Re: Coments on first working draft of SPARQL

[Continuing a discussion on the place of b-nodes in queries.]

From: "Seaborne, Andy" <andy.seaborne@hp.com>
Subject: Re: Coments on first working draft of SPARQL
Date: Sun, 07 Nov 2004 17:16:51 +0000

[...]

> >>>How are blank nodes handled in triple patterns?  For example, does the
> >>>triple pattern
> >>>	( ?x ex:r _:v )
> >>>match the RDF graph
> >>>	ex:a ex:r _:a .
> >>>	ex:a ex:r _:b .
> >>
> >>Your comments suggest that a section devoted to the details around
> >>bNodes would be helpful.  This has been started in the editors working
> >>draft.
> >>
> >>The query syntax does not allow bNodes in queries. bNodes can not be put
> >>in query requests and that needs to be explained somewhere.
> > 
> > 
> > The working draft has explicit wording to the contrary.
> 
> This definition is not the syntax for the language. The definitions at 
> this point of the document set up terminiolgy that works on patterns in 
> queries.  These graph patterns can be combined to produce other patterns 
> so allowing bnodes helps this if this is thought of as subqueries.  More 
> below.

HUH???????????????????????

Then just what is this definition supposed to be about?
To pick just a few (in context, I hope) bits of the section.

	2.2 Triple Patterns

	The building blocks of queries are triple patterns. 
	...
	A triple pattern applied to a graph ...
	...
	Definition: Triple Pattern 
	The set of triple patterns is [something that allows blank nodes in
	both the subject and object positions].

This sure sounds like it is describing the language, particularly in the
absence of any other prose on the subject.

> If you have suggestions for improving the approach taken in the document, 
> please let me know.

Yes, please do not start out with a description of something that is not
part of the language.  If bnodes are indeed not part of the language, then
they should not be mentioned in any context related to the language.

[...]

> > The SPARQL grammar appears to agree with these definition.  Of course, that
> > grammar is not very well written, as it makes literals include URIs.
> 
> 'Literal' in the grammar isn't an RDF literal - it's a constant term.  We 
> will change the wording.  

Good.

> Constants are URIs, RDF plain literals, typed 
> RDF literals and the convenience forms for xsd:integers and xsd:doubles.
> 
> [39]  	Literal  	 ::=  	URI | NumericLiteral | TextLiteral
> 
> (TextLiterals include typed RDF literals - that could be better named)
> 
> 
> The production for a TriplePattern is:
> 
> [16]  	TriplePattern  	 ::=  	'(' VarOrURI VarOrURI VarOrLiteral  ')'
> [17]  	VarOrURI  	 ::=  	<VAR> | URI
> 
> so RDF literals are not allowed as subjects.  In the syntax of the 
> language, bNodes can't appear.

On the contrary, the syntax of the language permits a URI to be a bNode (or
at least something of the form of a bnode) via

[43]	URI		 ::= 	QuotedURI | QName
[44]	QName		 ::=	<QName>
[48]	<QName>		 ::=	(<NCNAME>)? ":" <NCNAME>
[62]	<NCNAME>	 ::=	<NCCHAR1> (<NCCHAR1> | "." | "-" | ["0"-"9"] | "\u00B7" )*
[61]	<NCCHAR1>	 ::=	["A"-"Z"] | "_" | ...

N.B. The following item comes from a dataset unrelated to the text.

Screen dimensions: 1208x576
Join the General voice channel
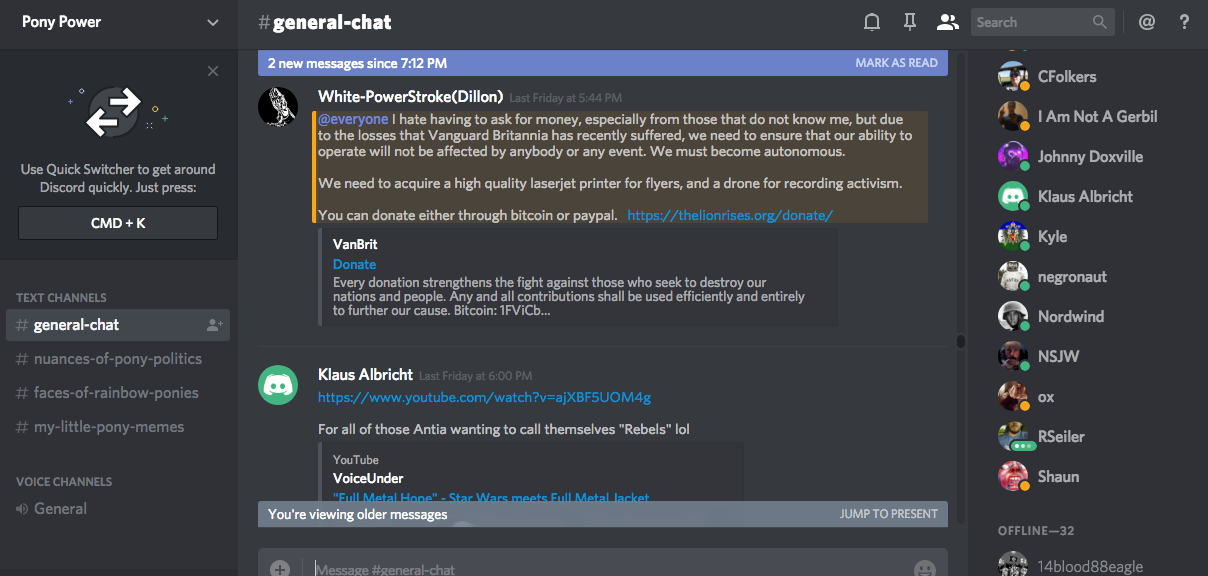pos(61,509)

So a URI can be, for example, _:A

[...]

> > Huh?  How does this work?  Is this really going to part of the SPARQL spec?
> > If so, it exposes a part of RDF that I had safely thought was hidden.  
> 
> Which part of RDF did you think was hidden?  

My reading of the RDF specification indicates that there is no difference
between

	_:a ex:b ex:c .

and

	_:z ex:b ex:c .

These are the ``same'' RDF graph, at least so far as RDF is concerned.
This means that the identity of bnodes is hidden in RDF.

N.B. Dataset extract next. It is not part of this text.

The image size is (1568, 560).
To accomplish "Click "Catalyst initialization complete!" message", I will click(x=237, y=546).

> Many RDF toolkits do allow 
> access to bNodes - for example, the ability to add properties when 
> creating an RDF graph.

Well then they are going beyond the RDF specification.  That is their
perogative, of course,

> It's not a matter for DAWG to define how RDF APIs work.  

Agreed.  

> When used 
> remotely, SPARQL queries are serialized and results come back in encoded 
> form and there is no mechanism for maintaining bNodes across the network - 
> just a way to give a document scoped id so that within the document, 
> bNodes can be differentiated.

Agreed, except that according to my reading of the working draft bnodes are
allowed in the syntax of the language, which means that they can somehow be
transmitted across the network.

> If used locally, how the implementation returns results from a query is an 
> implementation decision and is not going to be defined by DAWG.  Some 
> systems will return whatever graph object the query happens to find - then 
> this object can be used for further (non-query) API operations such as 
> adding properties.

Sure, but this would be a non-sanctioned extension.

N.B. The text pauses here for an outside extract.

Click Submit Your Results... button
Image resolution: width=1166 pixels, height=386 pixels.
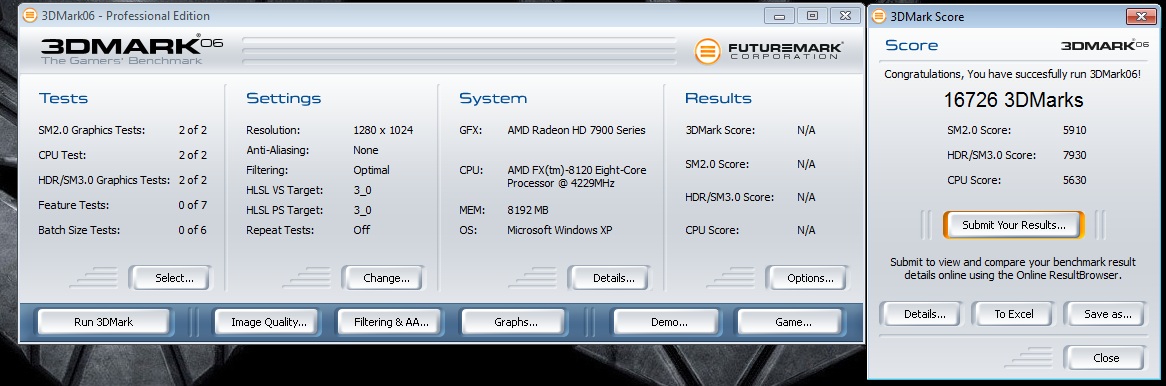click(1014, 225)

> Example of local use might be:
> 
> results = queryExecute(
>          "SELECT ?person WHERE ( ?person foaf:mbox <mailto:joe> )") ;
> for ( solution in results)
> {
>     x = solution.get("person") ;
>     x.addProperty(foaf.name,"Joe") ;
> }
> 
> the return type of solution.get will be whatever the RDF toolkit chooses 
> to do about implementing the graph.
> 
> It also means that query structures could be created that do involve 
> bNodes - this can't be done in the syntax of the language 

See above.

> but if the 
> abstract syntax tree is constructed programmatically, then local object 
> might be included - toolkit implementation decision and not to do with 
> DAWG.  

Sure, but, again, this would be a non-sanctioned extension.

> Making TriplePatterns more general (including bNodes) than the 
> syntax allows, is just a way of recognizing this direct use of query on a 
> local RDF graph.

I do not think that this is a legitimate approach to take.  In my view you
are sanctioning something that should be a non-sanctioned extension.

> I suspect we have different underlying views on how RDF applications are 
> going to be constructed.  My hope is that SPAQRL is neutral to that - if 
> you see some approaches being made impossible, or difficult, then please 
> let us know.

Hmm.  Well if SPARQL does indeed not allow bnodes, then it may indeed be
neutral.  However, the working draft is definitely not neutral - for
repeatable results to queries using bnodes it requires RDF stores to
maintain the identity of these bnodes, which I do not believe that an RDF
store need do.

peter

Received on Sunday, 7 November 2004 23:19:31 UTC